Marie Rebecchi: Over the last ten years, there has been extensive debate in France about the possibility of adopting the point of view of animals to make a common world with them, attempting to rethink our relationship to the living and our inner animality. I am thinking, for example, of Vinciane Despret’s books Que diraient les animaux si… on leur posait les bonnes questions? (2012), Habiter en oiseau (2019) and by Baptiste Morizot, Sur la piste animale (2017). Has this school of thought also influenced your artistic work? Or was your film sparked by a different approach?

Patrick Goddard: My film very much starts from the opposite claim and I drew inspiration from – and dedicated a scene to – the philosopher Thomas Nagel’s essay (originally a lecture) What is it Like to be a Bat?

In this thought experiment about human consciousness, Nagel poses several conundrums posed by cognition and the insolubility of the mind-body problem owing to “facts beyond the reach of human concepts”, the limits of objectivity and reductionism, the “phenomenological features” of subjective experience, the limits of human imagination, and what it means to be a particular, conscious thing.
For Nagel we cannot know what it is like to be a bat – or more specifically: for a bat to be a bat. For while we can imagine hanging upside down, listening to the high pitch squeaks of sonar and eating insects, these phenomenological experiences do not translate to our own human cognition. Experience does not and cannot map across in any meaningful way.

I’m afraid I haven’t read the texts that you mention, but it perhaps sounds like they are searching for a system by which we can ascribe similarity, leading to empathy and therefore a system by which to ascribe value. While an underlying political commitment in my film is the importance of ascribing value to the animal, my central problematization is how might we go about giving value to the alien and that which we cannot understand. I want to know if it is possible to sympathise when empathy is impossible.

Having said this, I did have fun in the film imagining what an animal’s POV might look like: we shot the spider’s POV through a kaleidoscope, the mole rat POV through a giant Fresnel lens magnifying glass, a fish looks up through the distorting surface of the water at the dogs face intently staring back…

Screenshot from “Animal Antics © Patrick Goddard, 2021

Marie Rebecchi: The film’s space-time is delimited by that of a real walk in the zoo. The use of black and white seems to distance the spectator from a concrete reality, projecting them into an allusive and metaphorical elsewhere.
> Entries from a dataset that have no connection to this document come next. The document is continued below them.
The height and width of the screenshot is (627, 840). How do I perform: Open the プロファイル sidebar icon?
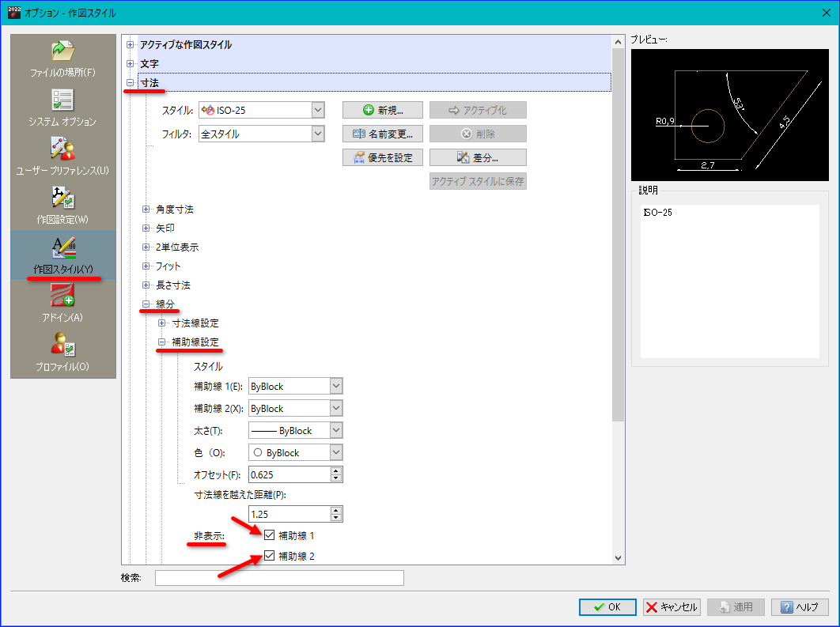click(62, 346)
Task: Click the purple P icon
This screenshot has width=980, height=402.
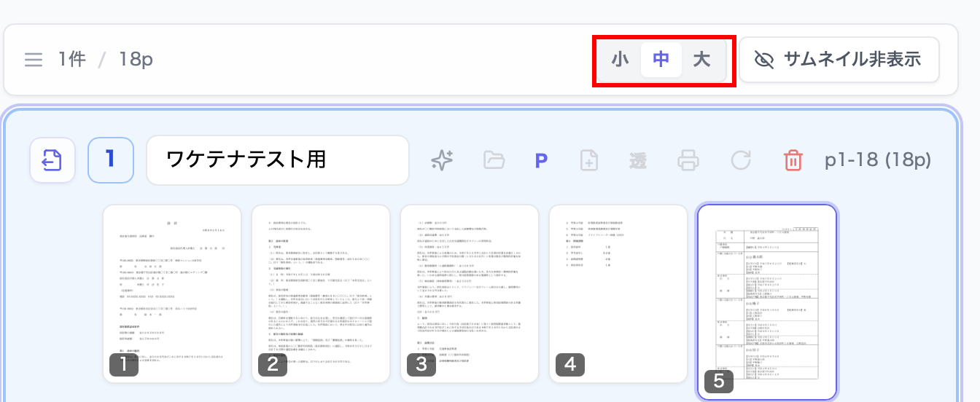Action: (542, 160)
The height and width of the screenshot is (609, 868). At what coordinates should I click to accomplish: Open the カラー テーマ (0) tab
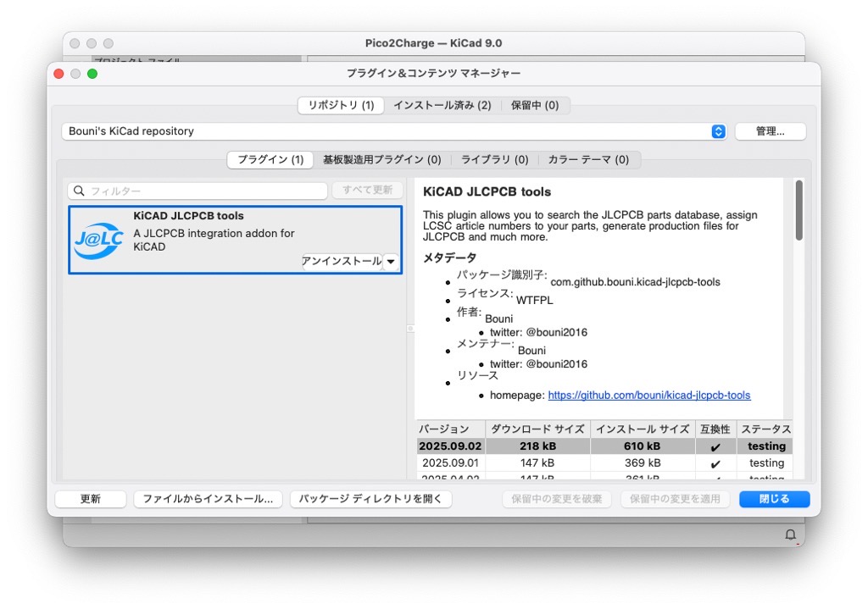pos(588,159)
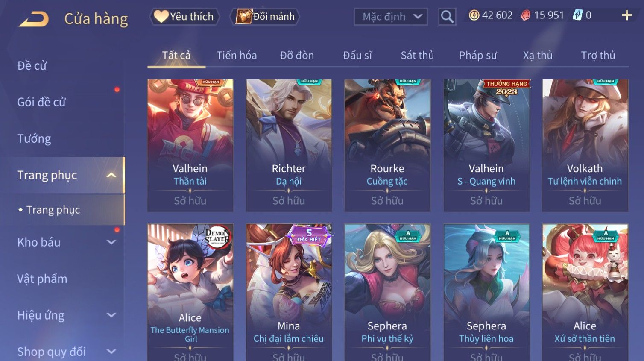The width and height of the screenshot is (644, 361).
Task: Select the Tiến hóa tab
Action: click(237, 55)
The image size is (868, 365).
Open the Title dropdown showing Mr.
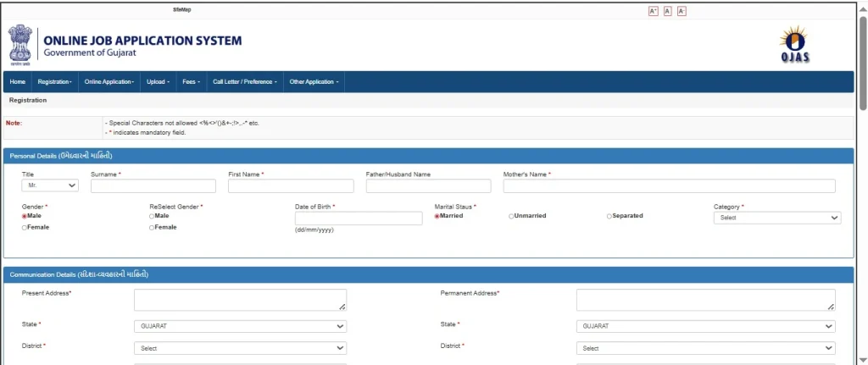(50, 185)
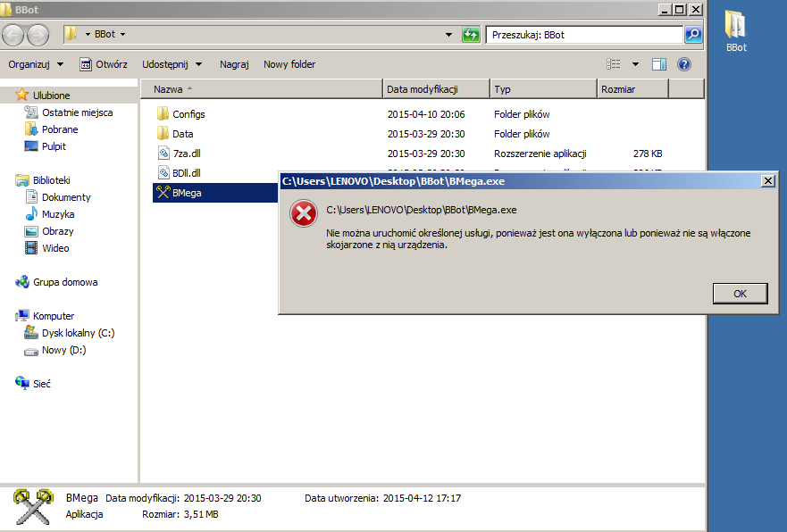
Task: Toggle the preview pane icon
Action: [x=659, y=64]
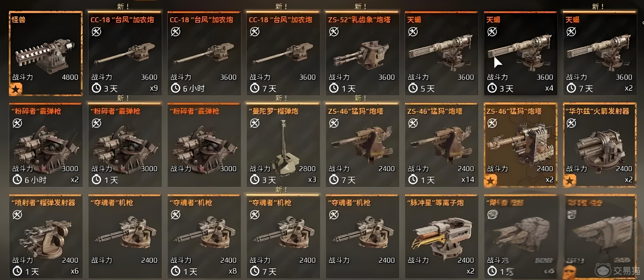The image size is (644, 280).
Task: Click non-tradable icon on 曼陀罗 榴弹炮 card
Action: pos(255,123)
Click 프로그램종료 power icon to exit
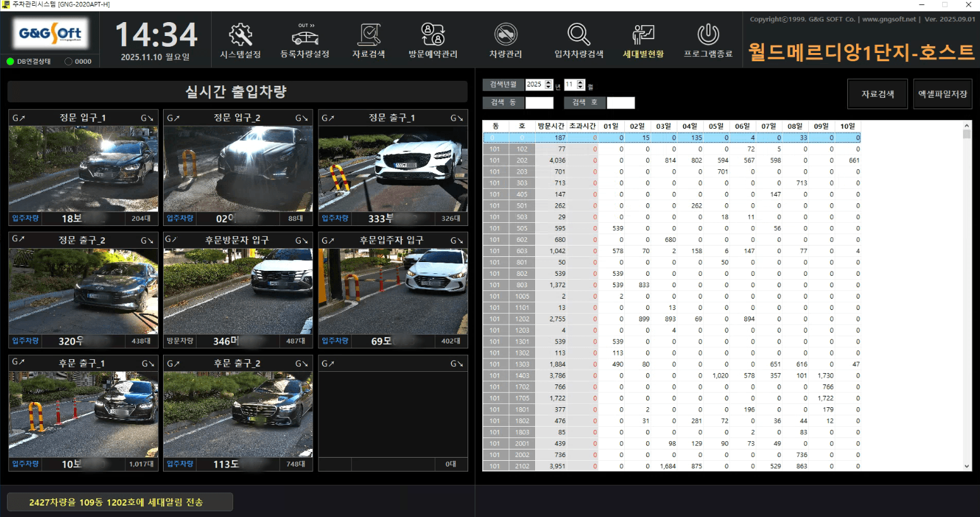980x517 pixels. pyautogui.click(x=708, y=40)
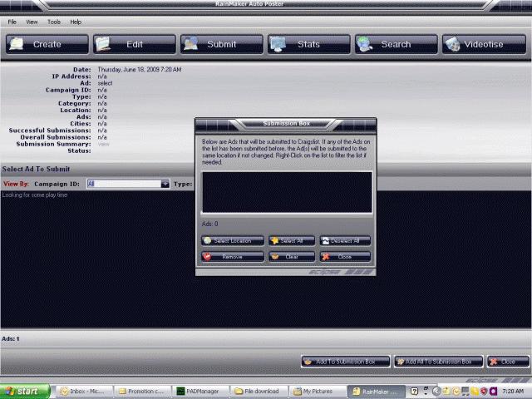The width and height of the screenshot is (532, 399).
Task: Expand the Campaign ID dropdown
Action: (x=165, y=184)
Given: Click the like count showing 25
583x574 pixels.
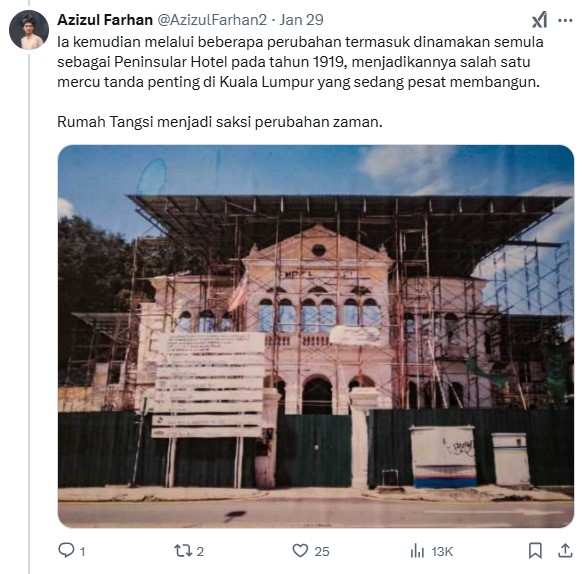Looking at the screenshot, I should click(x=322, y=551).
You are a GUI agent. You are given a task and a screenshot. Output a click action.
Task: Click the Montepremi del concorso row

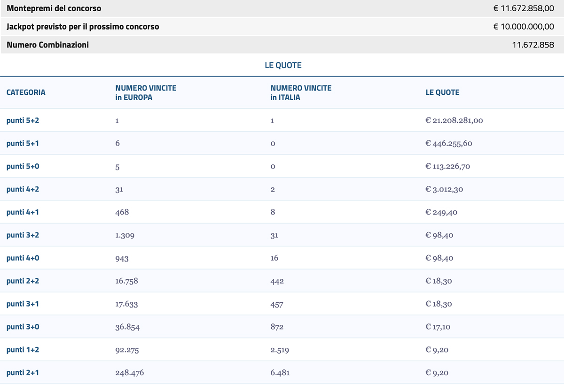(282, 8)
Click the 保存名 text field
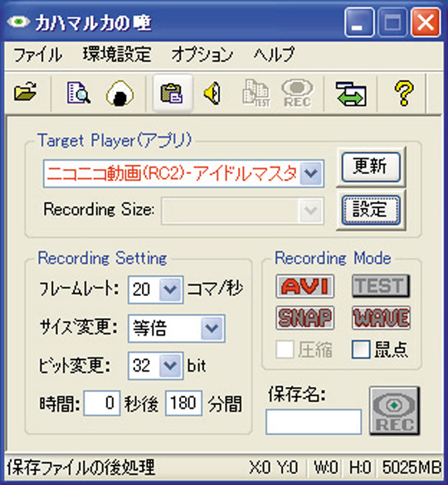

Why did you choose to shoot Animal Antics in black and white?

Patrick Goddard: I found the black and white more melancholic, invoking a nostalgic longing in keeping with my vision of a sad post-wilderness world (or are we already in a post-wilderness world!?)

The black and white is perhaps even guilty of a fetishization of its animal subjects, but that too seemed thematically in accord with the aesthetic agenda of the zoo that prioritizes above all a visual bias (lighting the bats that live in darkness, putting into clear plastic tunnels the beasts that live beneath the ground).

The script of the film is an unapologetic fast-paced comedy – and yet I wanted the rest of the film to be as earnest, classic and beautiful as possible – to counteract the silly slapstick humor with a sense of pathos.